» **Directions**
Please return all of the material exactly, with no line missing.

[Data for this exercise]

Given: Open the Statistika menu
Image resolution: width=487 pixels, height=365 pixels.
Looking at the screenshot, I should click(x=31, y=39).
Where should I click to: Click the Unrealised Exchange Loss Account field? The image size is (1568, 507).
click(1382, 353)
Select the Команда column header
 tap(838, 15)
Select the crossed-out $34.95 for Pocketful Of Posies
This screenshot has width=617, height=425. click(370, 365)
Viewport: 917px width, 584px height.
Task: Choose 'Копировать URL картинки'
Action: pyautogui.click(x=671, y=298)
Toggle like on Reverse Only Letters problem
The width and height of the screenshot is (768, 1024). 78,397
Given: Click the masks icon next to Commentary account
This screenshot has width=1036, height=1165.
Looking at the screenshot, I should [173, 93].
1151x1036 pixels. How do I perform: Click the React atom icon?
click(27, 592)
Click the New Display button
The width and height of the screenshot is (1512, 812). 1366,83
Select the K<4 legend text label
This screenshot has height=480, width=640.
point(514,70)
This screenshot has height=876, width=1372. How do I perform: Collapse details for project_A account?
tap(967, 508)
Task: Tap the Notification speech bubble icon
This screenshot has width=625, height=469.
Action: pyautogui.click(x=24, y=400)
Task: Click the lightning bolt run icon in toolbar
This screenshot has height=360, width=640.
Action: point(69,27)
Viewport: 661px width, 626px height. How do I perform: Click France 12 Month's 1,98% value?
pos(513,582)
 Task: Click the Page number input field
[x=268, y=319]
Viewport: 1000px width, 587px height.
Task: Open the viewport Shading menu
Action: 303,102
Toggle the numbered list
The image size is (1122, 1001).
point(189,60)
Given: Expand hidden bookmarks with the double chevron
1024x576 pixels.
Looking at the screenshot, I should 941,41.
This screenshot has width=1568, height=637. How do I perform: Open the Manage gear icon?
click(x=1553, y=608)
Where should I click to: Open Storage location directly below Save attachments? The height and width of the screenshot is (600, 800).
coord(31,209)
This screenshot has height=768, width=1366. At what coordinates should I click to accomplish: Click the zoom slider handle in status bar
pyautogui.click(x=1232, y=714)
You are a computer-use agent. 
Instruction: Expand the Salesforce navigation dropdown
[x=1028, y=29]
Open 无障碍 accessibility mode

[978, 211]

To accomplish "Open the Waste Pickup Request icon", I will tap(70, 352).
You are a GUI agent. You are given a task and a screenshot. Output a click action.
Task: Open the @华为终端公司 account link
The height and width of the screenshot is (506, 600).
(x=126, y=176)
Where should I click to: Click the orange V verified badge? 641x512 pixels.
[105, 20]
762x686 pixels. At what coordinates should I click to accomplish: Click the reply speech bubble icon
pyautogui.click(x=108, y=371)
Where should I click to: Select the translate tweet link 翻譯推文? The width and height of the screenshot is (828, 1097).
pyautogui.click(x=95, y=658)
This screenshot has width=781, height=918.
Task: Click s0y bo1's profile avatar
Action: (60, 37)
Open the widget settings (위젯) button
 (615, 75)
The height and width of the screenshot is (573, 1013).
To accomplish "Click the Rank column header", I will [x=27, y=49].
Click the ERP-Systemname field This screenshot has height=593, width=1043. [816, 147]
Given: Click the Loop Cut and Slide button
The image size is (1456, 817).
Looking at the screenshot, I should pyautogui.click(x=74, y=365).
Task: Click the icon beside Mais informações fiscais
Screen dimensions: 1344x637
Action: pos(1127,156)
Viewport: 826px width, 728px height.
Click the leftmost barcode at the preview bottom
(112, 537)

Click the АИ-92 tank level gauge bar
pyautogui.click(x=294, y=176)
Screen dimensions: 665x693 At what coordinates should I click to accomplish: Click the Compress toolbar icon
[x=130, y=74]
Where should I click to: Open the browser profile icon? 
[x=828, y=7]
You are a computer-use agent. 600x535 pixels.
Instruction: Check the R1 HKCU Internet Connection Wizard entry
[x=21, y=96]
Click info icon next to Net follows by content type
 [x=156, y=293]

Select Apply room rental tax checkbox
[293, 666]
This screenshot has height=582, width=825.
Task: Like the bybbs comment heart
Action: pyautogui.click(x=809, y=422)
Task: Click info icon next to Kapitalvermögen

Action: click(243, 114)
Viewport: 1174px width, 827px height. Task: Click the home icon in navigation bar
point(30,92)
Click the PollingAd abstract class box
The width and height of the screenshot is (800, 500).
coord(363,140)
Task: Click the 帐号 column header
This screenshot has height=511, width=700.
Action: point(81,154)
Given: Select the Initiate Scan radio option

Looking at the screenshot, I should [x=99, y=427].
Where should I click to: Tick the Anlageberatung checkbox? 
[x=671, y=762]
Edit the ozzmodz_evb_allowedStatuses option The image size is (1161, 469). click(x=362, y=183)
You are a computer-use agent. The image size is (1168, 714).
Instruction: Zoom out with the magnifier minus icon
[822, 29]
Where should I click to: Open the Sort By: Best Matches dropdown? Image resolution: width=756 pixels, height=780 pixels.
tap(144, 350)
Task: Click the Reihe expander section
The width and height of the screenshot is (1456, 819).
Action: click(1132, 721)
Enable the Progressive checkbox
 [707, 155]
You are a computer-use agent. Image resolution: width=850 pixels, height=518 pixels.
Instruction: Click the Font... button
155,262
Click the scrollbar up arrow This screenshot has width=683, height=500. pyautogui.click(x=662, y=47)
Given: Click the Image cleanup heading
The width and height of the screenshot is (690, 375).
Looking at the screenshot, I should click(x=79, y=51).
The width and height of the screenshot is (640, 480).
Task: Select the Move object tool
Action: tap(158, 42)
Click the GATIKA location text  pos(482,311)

[/Data for this exercise]

» **Written reply**
Given: Open the Statistika menu
Image resolution: width=487 pixels, height=365 pixels.
Looking at the screenshot, I should click(x=31, y=39).
Where should I click to: Click the Unrealised Exchange Loss Account field? The image size is (1568, 507).
click(1382, 353)
Select the Команда column header
 tap(838, 15)
Select the crossed-out $34.95 for Pocketful Of Posies
This screenshot has width=617, height=425. click(370, 365)
Viewport: 917px width, 584px height.
Task: Choose 'Копировать URL картинки'
Action: pyautogui.click(x=671, y=298)
Toggle like on Reverse Only Letters problem
The width and height of the screenshot is (768, 1024). 78,397
Given: Click the masks icon next to Commentary account
This screenshot has width=1036, height=1165.
Looking at the screenshot, I should [173, 93].
1151x1036 pixels. How do I perform: Click the React atom icon?
click(27, 592)
Click the New Display button
The width and height of the screenshot is (1512, 812). 1366,83
Select the K<4 legend text label
This screenshot has height=480, width=640.
point(514,70)
This screenshot has height=876, width=1372. How do I perform: Collapse details for project_A account?
tap(967, 508)
Task: Tap the Notification speech bubble icon
This screenshot has width=625, height=469.
Action: pyautogui.click(x=24, y=400)
Task: Click the lightning bolt run icon in toolbar
This screenshot has height=360, width=640.
Action: point(69,27)
Viewport: 661px width, 626px height. How do I perform: Click France 12 Month's 1,98% value?
pos(513,582)
 Task: Click the Page number input field
[x=268, y=319]
Viewport: 1000px width, 587px height.
Task: Open the viewport Shading menu
Action: 303,102
Toggle the numbered list
The image size is (1122, 1001).
point(189,60)
Given: Expand hidden bookmarks with the double chevron
1024x576 pixels.
Looking at the screenshot, I should 941,41.
This screenshot has width=1568, height=637. How do I perform: Open the Manage gear icon?
click(x=1553, y=608)
Where should I click to: Open Storage location directly below Save attachments? The height and width of the screenshot is (600, 800).
coord(31,209)
This screenshot has height=768, width=1366. At what coordinates should I click to accomplish: Click the zoom slider handle in status bar
pyautogui.click(x=1232, y=714)
You are a computer-use agent. 
Instruction: Expand the Salesforce navigation dropdown
[x=1028, y=29]
Open 无障碍 accessibility mode

[978, 211]

To accomplish "Open the Waste Pickup Request icon", I will tap(70, 352).
You are a GUI agent. You are given a task and a screenshot. Output a click action.
Task: Open the @华为终端公司 account link
The height and width of the screenshot is (506, 600).
(x=126, y=176)
Where should I click to: Click the orange V verified badge? 641x512 pixels.
[105, 20]
762x686 pixels. At what coordinates should I click to accomplish: Click the reply speech bubble icon
pyautogui.click(x=108, y=371)
Where should I click to: Select the translate tweet link 翻譯推文? The width and height of the screenshot is (828, 1097).
pyautogui.click(x=95, y=658)
This screenshot has width=781, height=918.
Task: Click s0y bo1's profile avatar
Action: (60, 37)
Open the widget settings (위젯) button
 (615, 75)
The height and width of the screenshot is (573, 1013).
To accomplish "Click the Rank column header", I will [x=27, y=49].
Click the ERP-Systemname field This screenshot has height=593, width=1043. [816, 147]
Given: Click the Loop Cut and Slide button
The image size is (1456, 817).
Looking at the screenshot, I should pyautogui.click(x=74, y=365).
Task: Click the icon beside Mais informações fiscais
Screen dimensions: 1344x637
Action: pos(1127,156)
Viewport: 826px width, 728px height.
Click the leftmost barcode at the preview bottom
(112, 537)

Click the АИ-92 tank level gauge bar
pyautogui.click(x=294, y=176)
Screen dimensions: 665x693 At what coordinates should I click to accomplish: Click the Compress toolbar icon
[x=130, y=74]
Where should I click to: Open the browser profile icon? 
[x=828, y=7]
You are a computer-use agent. 600x535 pixels.
Instruction: Check the R1 HKCU Internet Connection Wizard entry
[x=21, y=96]
Click info icon next to Net follows by content type
 [x=156, y=293]

Select Apply room rental tax checkbox
[293, 666]
This screenshot has height=582, width=825.
Task: Like the bybbs comment heart
Action: pyautogui.click(x=809, y=422)
Task: Click info icon next to Kapitalvermögen

Action: click(243, 114)
Viewport: 1174px width, 827px height. Task: Click the home icon in navigation bar
point(30,92)
Click the PollingAd abstract class box
The width and height of the screenshot is (800, 500).
coord(363,140)
Task: Click the 帐号 column header
This screenshot has height=511, width=700.
Action: point(81,154)
Given: Select the Initiate Scan radio option

Looking at the screenshot, I should [x=99, y=427].
Where should I click to: Tick the Anlageberatung checkbox? 
[x=671, y=762]
Edit the ozzmodz_evb_allowedStatuses option The image size is (1161, 469). click(x=362, y=183)
You are a computer-use agent. The image size is (1168, 714).
Instruction: Zoom out with the magnifier minus icon
[822, 29]
Where should I click to: Open the Sort By: Best Matches dropdown? Image resolution: width=756 pixels, height=780 pixels.
tap(144, 350)
Task: Click the Reihe expander section
The width and height of the screenshot is (1456, 819).
Action: click(1132, 721)
Enable the Progressive checkbox
 [707, 155]
You are a computer-use agent. Image resolution: width=850 pixels, height=518 pixels.
Instruction: Click the Font... button
155,262
Click the scrollbar up arrow This screenshot has width=683, height=500. pyautogui.click(x=662, y=47)
Given: Click the Image cleanup heading
The width and height of the screenshot is (690, 375).
Looking at the screenshot, I should click(x=79, y=51).
The width and height of the screenshot is (640, 480).
Task: Select the Move object tool
Action: tap(158, 42)
Click the GATIKA location text  pos(482,311)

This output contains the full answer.